Let $R$ be a non-zero commutative ring. Prove that the ideal $(x)$ of $R[x]$ is prime if and only if $R$ is an integral domain.
I'm working on the left-to-right direction right now. I know that $R[x]/(x)$ is an integral domain since $(x)$ is prime. So I want to fix $r\in R$ and use the evaluation map $e_r:R[x]\to R$ given by $f(x)\mapsto f(r)$, a surjective ring homomorphism, and apply the first isomorphism theorem. But I'm having trouble with the kernel of $e_r$.
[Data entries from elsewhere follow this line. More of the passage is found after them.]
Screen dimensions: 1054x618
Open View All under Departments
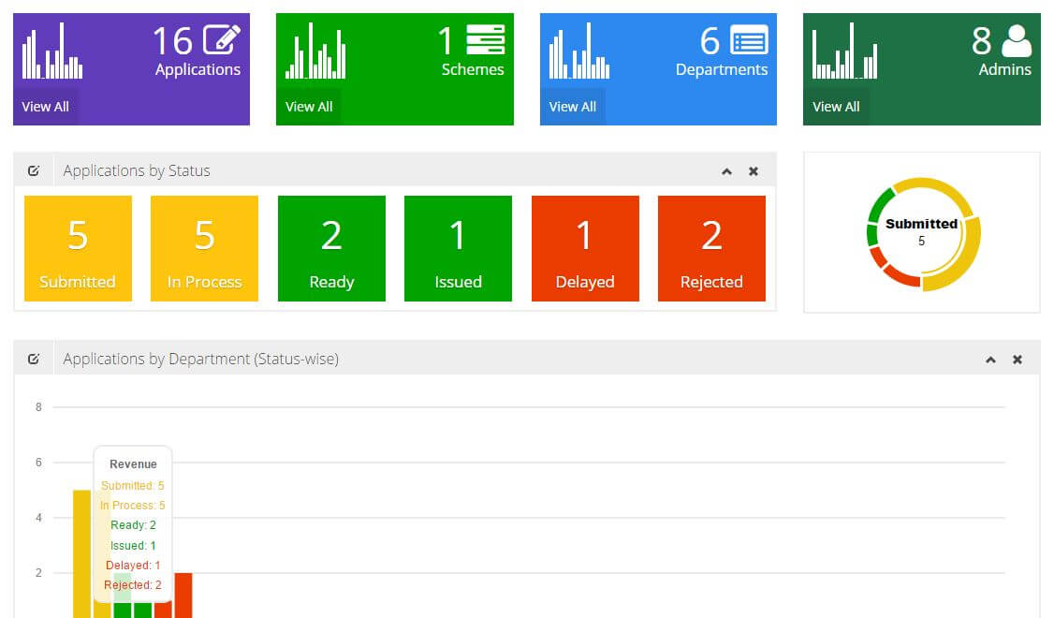point(573,107)
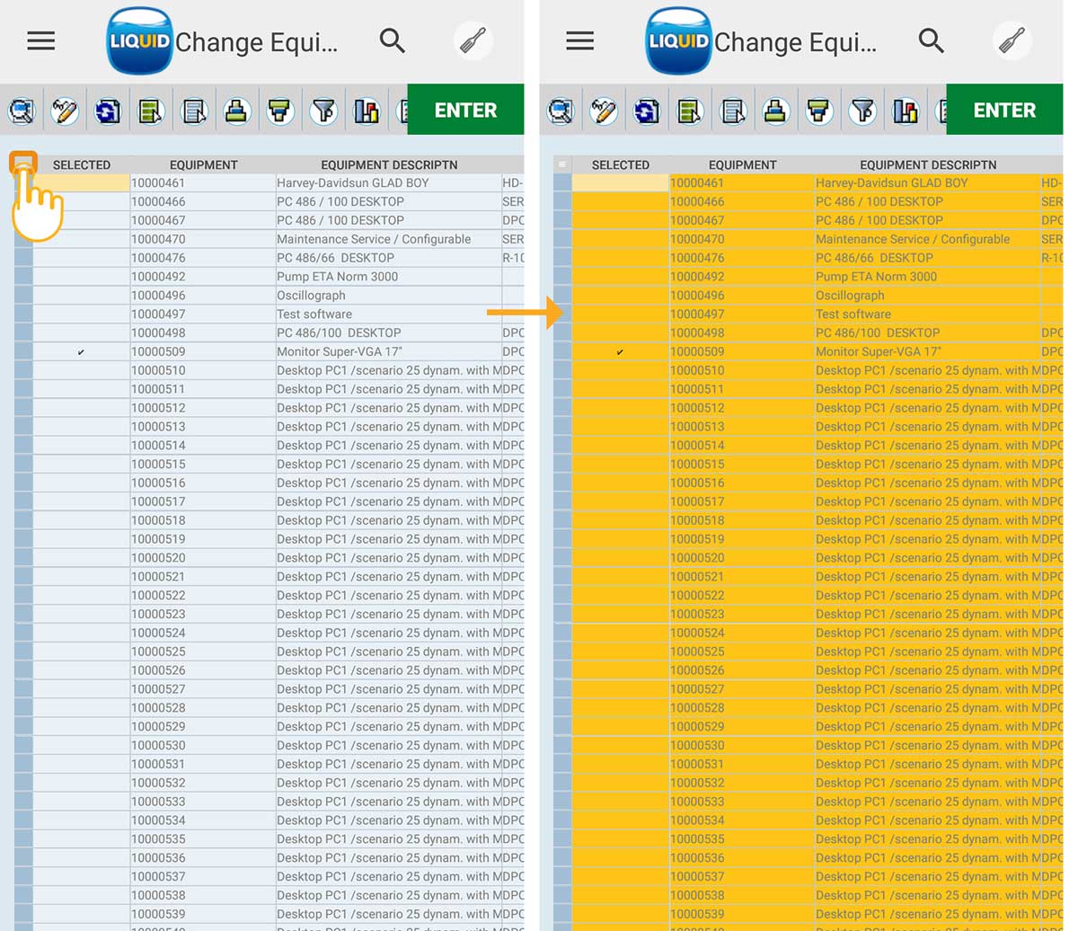Screen dimensions: 1078x931
Task: Click the EQUIPMENT DESCRIPTN header in right table
Action: pyautogui.click(x=927, y=164)
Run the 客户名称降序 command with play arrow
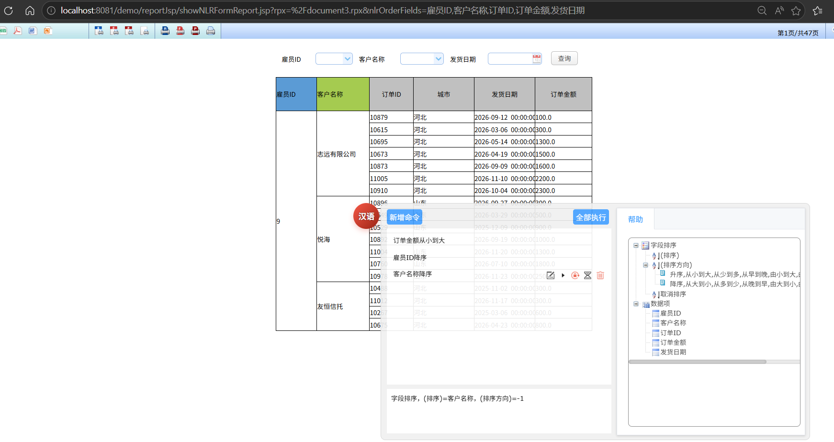 563,275
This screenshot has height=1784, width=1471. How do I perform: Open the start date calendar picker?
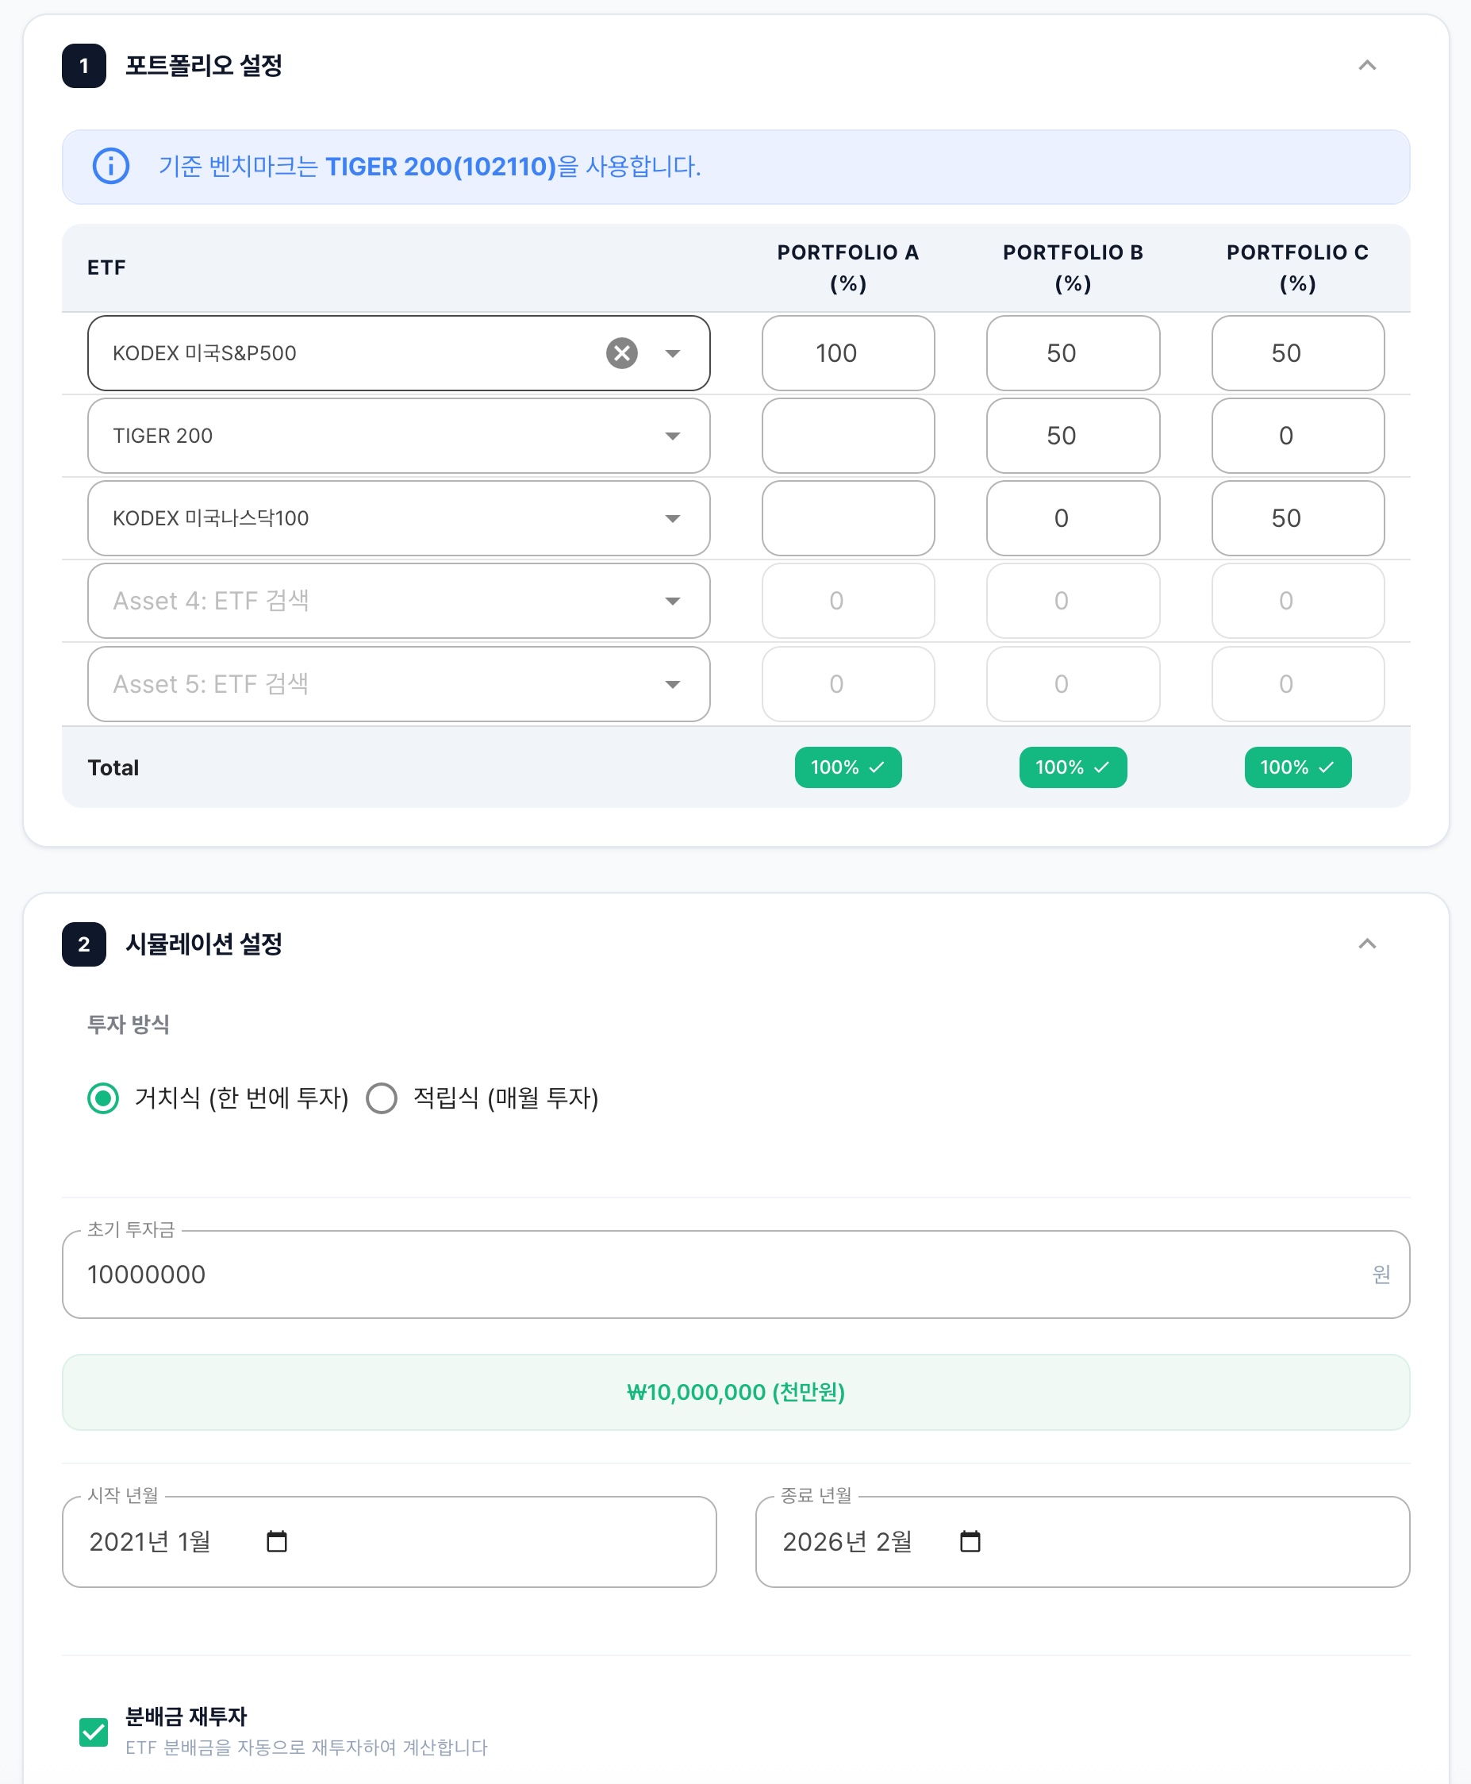point(276,1541)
First of all, is it even true that $\ker{(e_r)}=(x)$? If so, any hints you could drop would be great. Thanks!
Best Answer
No, the kernel of $e_r$ consists of all polynomials that are zero at $r$: remember, $\mathrm{ker}(e_r) = \{ f(x)\in R[x]\mid e_r(f(x)) = f(r) = 0\}$. It will contain $(x-r)$ (assuming your ring has an identity), but in general rings it may be all sorts of things (edit: as Bill Dubuque points out, the Factor Theorem will be on hand in any ring with $1$, but in rings without $1$ weird things may occur). But that does not really matter here, because you don't want to look at an arbitrary $r$ in $R$. You want to pick a particular $r$ that gives you the kernel you want.
And for you to get $(x)$ as the kernel, you should look at $e_0$, evaluation at $0$. Trivially, $(x)$ is contained in the kernel; showing that every element of the kernel is in $(x)$ should be straightforward.